Interactive Graph Visualization¶
Prerequisites¶
First, we need to set up our Python environment that has PyTorch, PyTorch Geometric and PathpyG installed. Depending on where you are executing this notebook, this might already be (partially) done. E.g. Google Colab has PyTorch installed by default so we only need to install the remaining dependencies. The DevContainer that is part of our GitHub Repository on the other hand already has all of the necessary dependencies installed.
In the following, we install the packages for usage in Google Colab using Jupyter magic commands. For other environments comment in or out the commands as necessary. For more details on how to install pathpyG
especially if you want to install it with GPU-support, we refer to our documentation. Note that %%capture
discards the full output of the cell to not clutter this tutorial with unnecessary installation details. If you want to print the output, you can comment %%capture
out.
%%capture
# !pip install torch
!pip install torch_geometric
!pip install git+https://github.com/pathpy/pathpyG.git
Motivation¶
This tutorial is specifically designed to guide you through the process of visualizing your data using pathpyG
, an advanced data visualization tool. Data visualization is a crucial aspect of data analysis and interpretation, allowing for the transformation of complex datasets into visually appealing and easy-to-understand formats. pathpyG excels in this area by providing a range of functionalities that cater to both beginners and advanced users. Throughout this tutorial, you will be introduced to the basic and advanced features of pathpyG, empowering you to effectively visualize your data. This will not only enhance your understanding of your data but also enable you to communicate your findings more effectively to others.

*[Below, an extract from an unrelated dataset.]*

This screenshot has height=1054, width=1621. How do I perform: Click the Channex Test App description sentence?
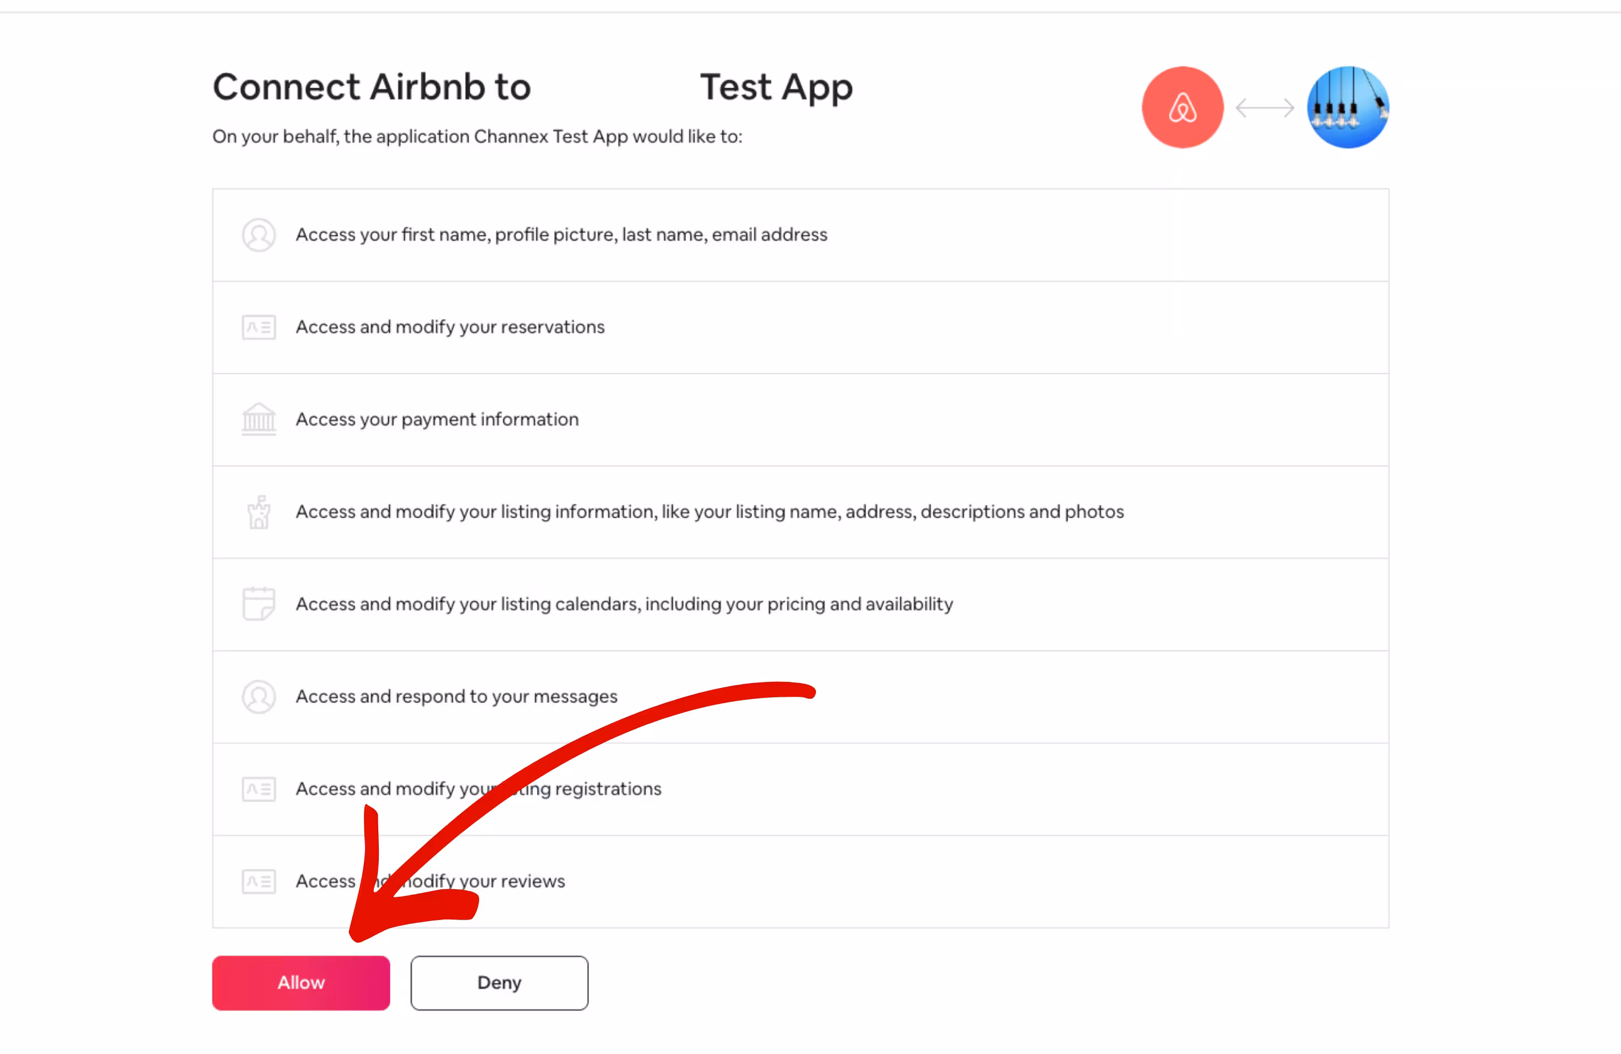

Visualization is a core concept of pathpyG
because it bridges the gap between raw data and meaningful visual representations. We, as humans, are wired to process visual information much more rapidly compared to text or audio. This innate ability enables us to quickly identify patterns, outliers, and trends in visual data. Data visualization leverages this capability by graphically representing data, thereby facilitating the swift interpretation of large and complex datasets. Interactive visualizations further this advantage by allowing users to directly engage with the data, exploring and analyzing it in an intuitive and insightful manner. Whether it's understanding the intricate details of microscopic structures or grasping the dynamics of global phenomena, visualizations are instrumental in helping researchers and analysts gain deeper insights and effectively communicate their findings.
Learning objectives¶
In this tutorial, you will learn to master the art of creating simple yet powerful interactive visualizations using pathpyG
. You will learn the nuances of customizing the style of your visualizations, enabling you to tailor them to your specific needs and preferences. This customization extends to the aesthetics, layout, and interactive elements, ensuring that your visualizations are not only informative but also engaging. Additionally, the tutorial covers the essential skills needed to save your visualizations in various formats, making it easier to share your work across different platforms and audiences. Lastly, a significant part of the tutorial is dedicated to creating temporal visualizations. These types of visualizations are particularly useful in understanding and presenting data that changes over time, offering dynamic insights into trends and patterns that static visualizations cannot capture. By the end of this tutorial, you will have a comprehensive understanding of how to effectively use pathpyG to create and customize a wide range of visualizations.
Let's Get Started¶
To embark on our journey of visualizing data with pathpyG
, the initial step involves initializing and loading the required modules, a crucial process that sets the foundation for our data visualization work. This preparation ensures that all necessary tools and functionalities from pathpyG
are at our disposal.
In anticipation of enhancing our graphs with additional attributes, we also include the torch
package in our setup. torch
is renowned for its robust capabilities in data processing and machine learning, and its inclusion allows us to enrich our graphs with more complex and informative attributes.
import pathpyG as pp
import torch
print('Running on', pp.config['torch']['device'])
Running on cpu
With these preparations complete, we are ready to construct our first graph. This is achieved through the Graph.from_edge_list
constructor provided by pathpyG
, a method that allows us to transform a list of edges into a basic graphical representation.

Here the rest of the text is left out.